● **DATA ENTRIES**
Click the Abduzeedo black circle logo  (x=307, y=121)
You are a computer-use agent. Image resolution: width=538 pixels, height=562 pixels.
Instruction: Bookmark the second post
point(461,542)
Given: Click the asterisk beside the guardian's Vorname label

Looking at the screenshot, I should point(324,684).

---

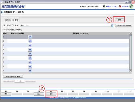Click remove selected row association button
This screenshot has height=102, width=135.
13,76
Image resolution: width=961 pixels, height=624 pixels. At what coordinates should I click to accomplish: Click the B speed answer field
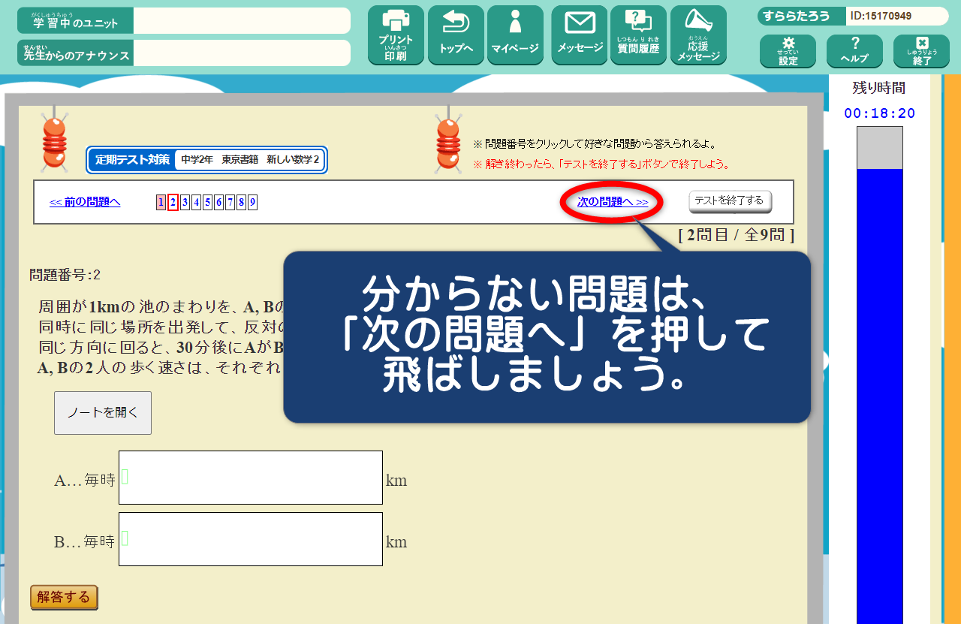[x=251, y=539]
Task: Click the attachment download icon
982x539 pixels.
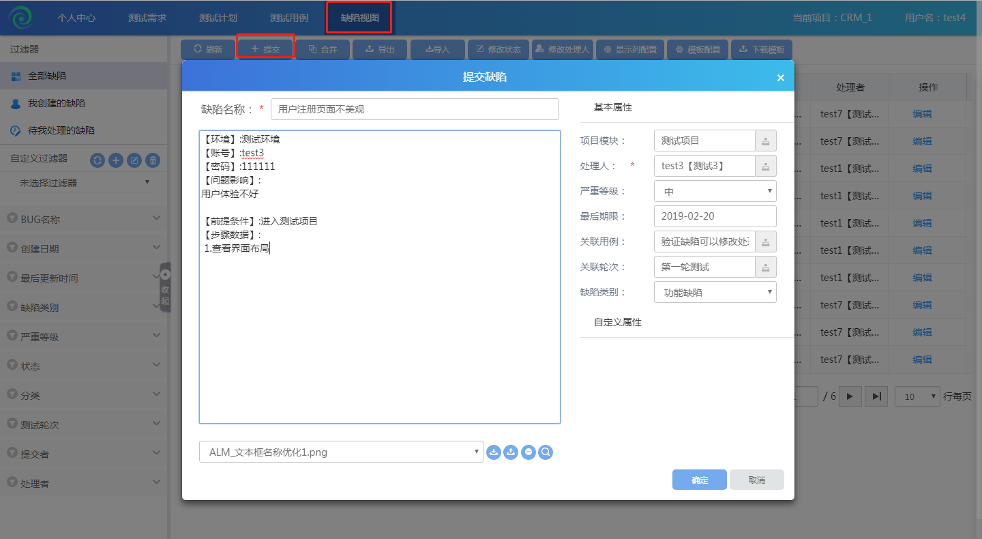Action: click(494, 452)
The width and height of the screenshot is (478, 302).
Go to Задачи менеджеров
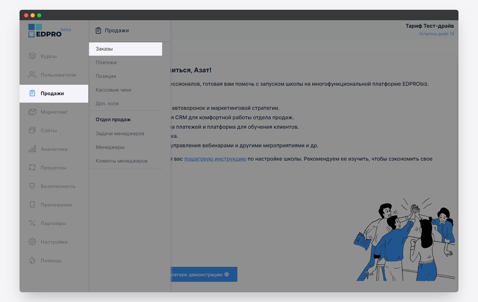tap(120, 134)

--

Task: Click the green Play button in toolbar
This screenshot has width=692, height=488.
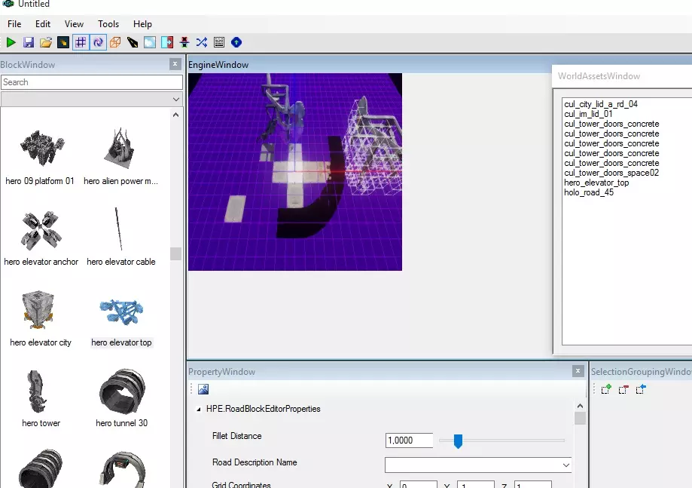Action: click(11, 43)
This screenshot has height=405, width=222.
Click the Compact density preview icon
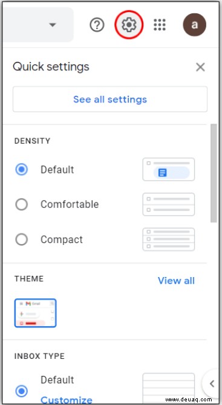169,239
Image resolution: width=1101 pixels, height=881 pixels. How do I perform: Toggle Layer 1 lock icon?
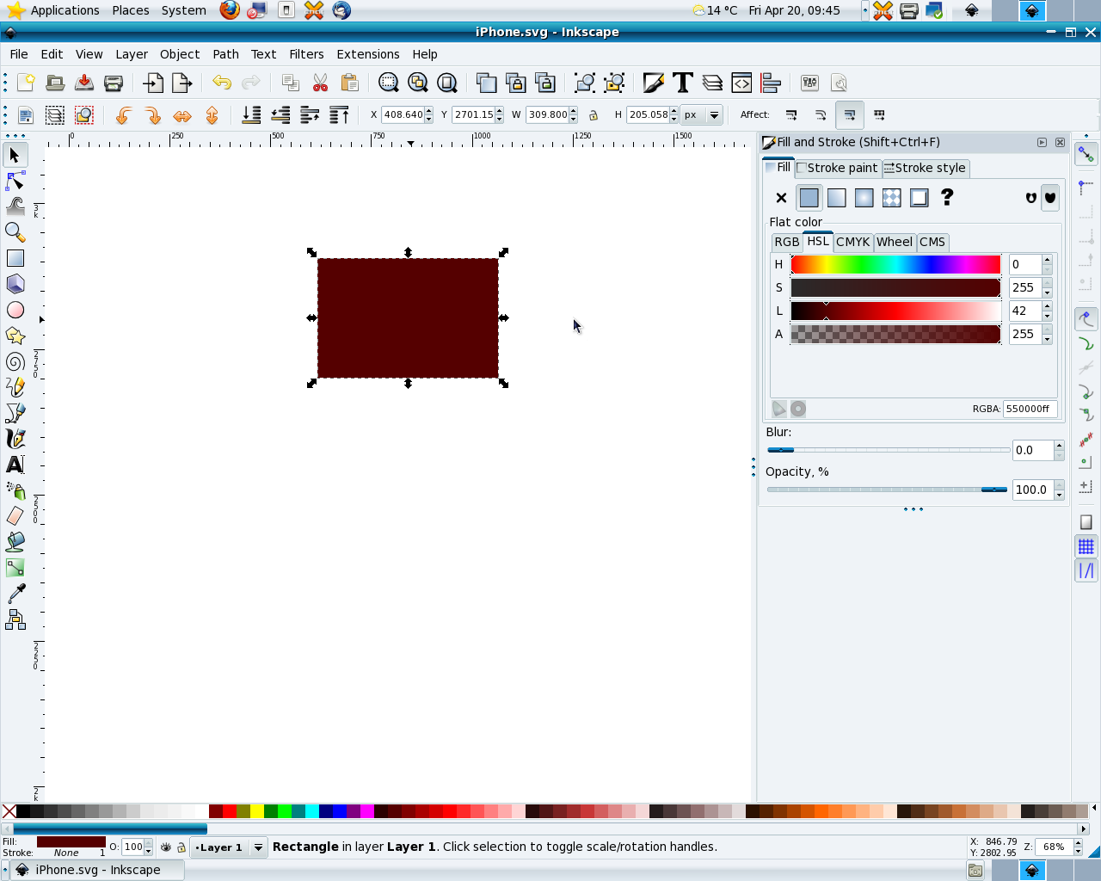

● **EXERCISE AIM**
Update the records in the stretch from "Image resolution: width=961" through "tap(120, 134)" by replacing "download" with "save", leaving everything else unchanged and omitting the pictures.

● **TASK ANSWER**
Image resolution: width=961 pixels, height=624 pixels. At what coordinates should I click to accomplish: Click the B speed answer field
[x=251, y=539]
Task: Click the attachment save icon
982x539 pixels.
Action: click(494, 452)
The width and height of the screenshot is (478, 302).
Go to Задачи менеджеров
tap(120, 134)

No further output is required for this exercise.